Но поразительно, как цельно было до конца его нравственное сознание. При нем я старался говорить и вести
Григорий Яковлевич Бакланов:
«Я увидел Александра Трифоновича, когда его привезли домой из больницы – после многократных лечений, после облучения. Все знали уже: надежды нет.
Многие в те дни старались вести себя при нем естественно, так, будто ничего не случилось, и это была мучительная ложь. Лишенный дара речи, сильно исхудавший, истончившийся, он смотрел молча, все видя, все понимая.
А вот Зиновий Гердт как будто ничего и не старался. Он приходил, сильно хромая, спрашивал деловито:
– Так!.. Кипяток есть? Помазок? Будем бриться.
И крепко мылил горячей пеной, не боясь голову сотрясти, брил как здорового, и что-то рассказывал своим громким голосом. Обвязанный полотенцем, намыленный, а потом умытый, с лоснящимися после бритья щеками, освеженный, Александр Трифонович радостно смотрел на него, охотно слушал.
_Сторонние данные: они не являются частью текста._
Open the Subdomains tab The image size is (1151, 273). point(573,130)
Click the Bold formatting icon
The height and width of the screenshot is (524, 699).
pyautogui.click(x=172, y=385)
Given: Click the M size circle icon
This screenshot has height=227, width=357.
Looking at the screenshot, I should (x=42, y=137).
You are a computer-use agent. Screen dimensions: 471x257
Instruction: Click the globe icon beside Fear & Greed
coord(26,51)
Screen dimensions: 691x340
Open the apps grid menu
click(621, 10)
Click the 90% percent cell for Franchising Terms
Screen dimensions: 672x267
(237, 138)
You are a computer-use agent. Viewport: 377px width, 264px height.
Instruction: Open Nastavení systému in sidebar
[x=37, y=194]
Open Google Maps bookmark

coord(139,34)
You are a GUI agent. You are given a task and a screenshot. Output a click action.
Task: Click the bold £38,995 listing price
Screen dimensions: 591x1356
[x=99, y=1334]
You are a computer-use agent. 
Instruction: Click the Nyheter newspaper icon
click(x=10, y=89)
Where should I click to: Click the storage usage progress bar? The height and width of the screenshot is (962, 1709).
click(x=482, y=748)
А утешение доставлял младенец, младший внук. Не ведая ничего и не сознавая, с той правотой, которую жизнь дала, он топал по полу, не страшась штаны потерять. Обутый в толстые шерстяные носки деревенской вязки, как дед его когда-то, светлый, рыженький, неправдоподобно похожий, он топал храбро по дому, а дед поворачивал голову, смотрел вслед, провожал взглядом». [2; 522]
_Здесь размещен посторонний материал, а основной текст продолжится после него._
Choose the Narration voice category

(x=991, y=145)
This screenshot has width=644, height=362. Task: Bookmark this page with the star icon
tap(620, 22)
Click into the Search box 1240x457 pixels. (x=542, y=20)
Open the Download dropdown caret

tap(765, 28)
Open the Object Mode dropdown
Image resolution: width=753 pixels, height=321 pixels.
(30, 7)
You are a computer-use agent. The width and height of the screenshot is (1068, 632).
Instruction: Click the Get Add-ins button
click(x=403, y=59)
Владимир Яковлевич Лакшин:
«По неотступной просьбе Ольги Берггольц, я привез ее однажды к нему в Пахру. Она пробовала говорить с ним тихо и ласково, а едва мы вышли за дверь, расплакалась и сказала хрипло: „Это не он. Его нет“». [4; 190]
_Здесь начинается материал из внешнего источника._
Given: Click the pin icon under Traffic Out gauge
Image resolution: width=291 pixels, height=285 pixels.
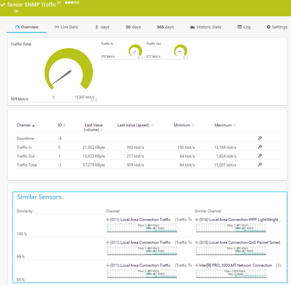Looking at the screenshot, I should (188, 58).
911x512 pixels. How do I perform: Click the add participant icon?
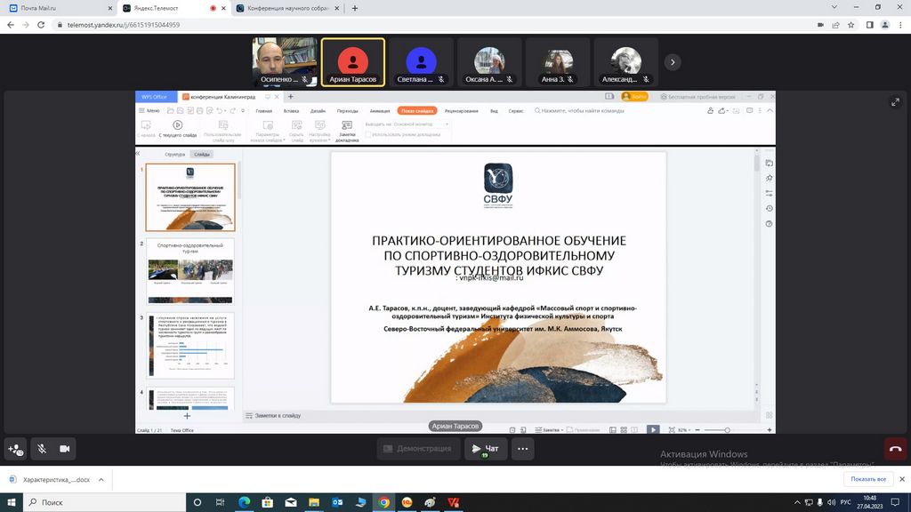pyautogui.click(x=15, y=449)
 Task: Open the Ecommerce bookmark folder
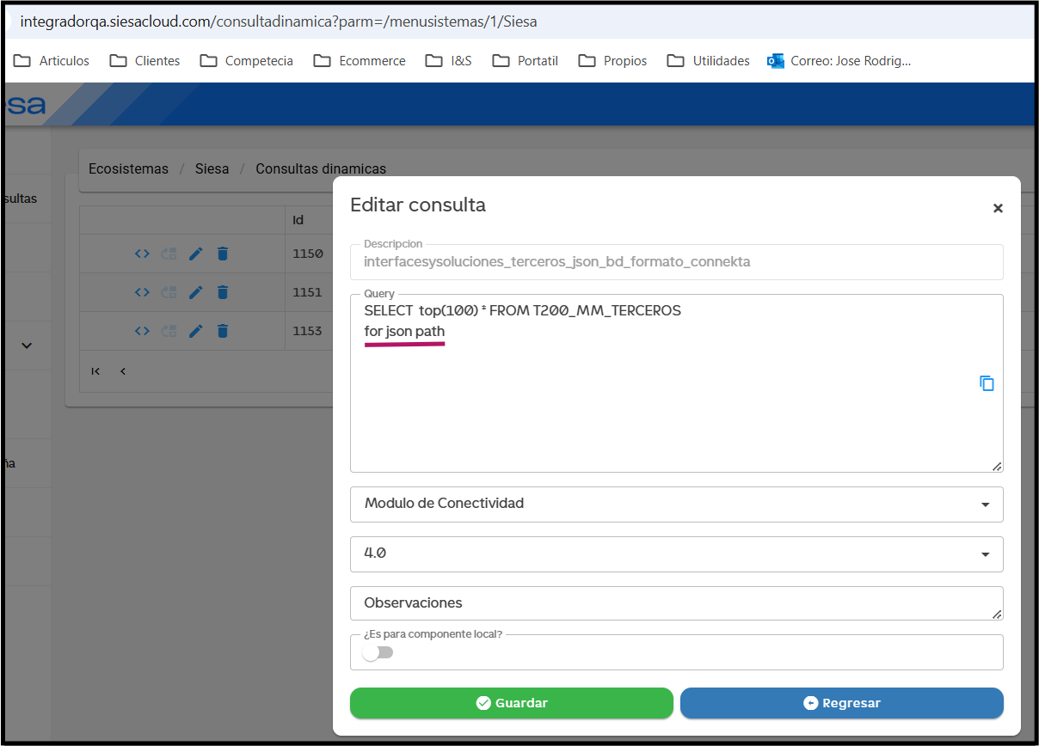[x=359, y=60]
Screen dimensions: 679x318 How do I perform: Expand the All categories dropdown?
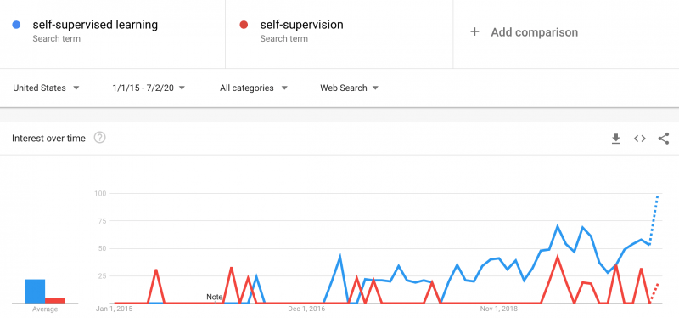click(x=254, y=88)
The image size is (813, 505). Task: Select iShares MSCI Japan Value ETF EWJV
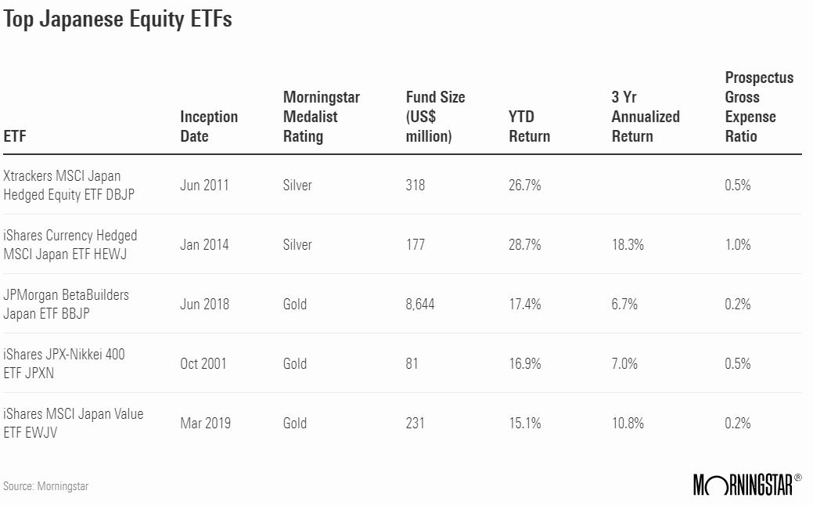point(73,423)
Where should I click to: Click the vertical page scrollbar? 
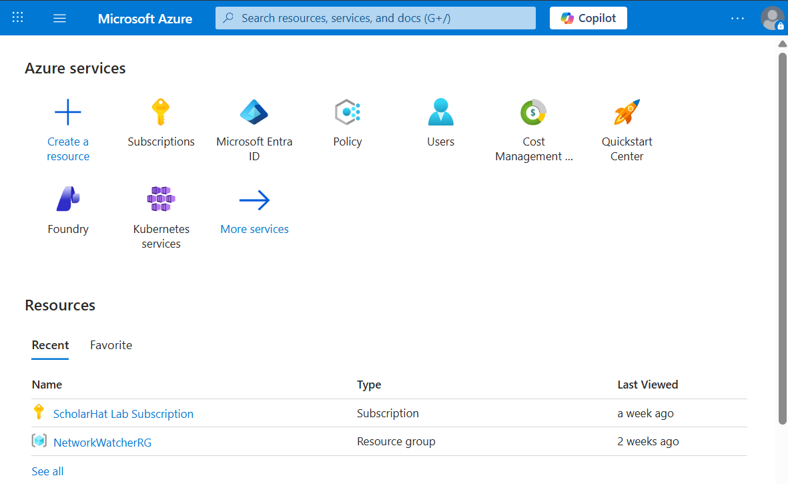tap(783, 234)
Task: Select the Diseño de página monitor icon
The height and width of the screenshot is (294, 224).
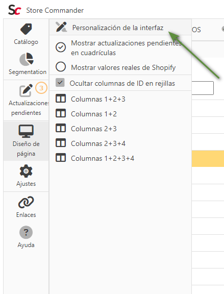Action: click(26, 131)
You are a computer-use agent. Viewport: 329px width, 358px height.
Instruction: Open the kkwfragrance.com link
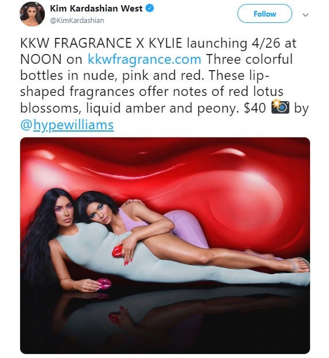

Алексей Иванович Кондратович:
«Первый раз после начала болезни я его увидел 10 марта. ‹…›
Александр Трифонович сидел на веранде в кресле. Увидев нас, засветился, потянулся к нам. Он подал нам здоровую левую руку, – в ней была жизнь, в пожатии я почувствовал силу, которую еще надо было немного сдерживать, и меня это очень обрадовало. Потом я увидел, как он этой левой довольно ловко достал из кармана пижамы сигареты и, зажав в коленях коробок спичек, сам прикурил, и во мне вспыхнула надежда: а вдруг, случаются же на свете чудеса!
– Новости… Есть?..
Спросил, как прежде, только слова теперь существовали отдельно, не связываясь в одну слитную фразу. И я сказал, что кое-какие новости есть, и рассказал ему о них, и он слушал с вниманием, весь подавшись вперед, а за окном виднелся кусочек дачного участка с березами и елками, просвеченными мартовской синевой, маленький кусочек Смоленщины, или Подмосковья, или самой России – все, что осталось ему видеть каждый день. Но казалось, что он и этим доволен. Он улыбался, слушая новости и поглядывая своими синими-синими глазами за окно. И подумалось мне, что чудо и впрямь может случиться.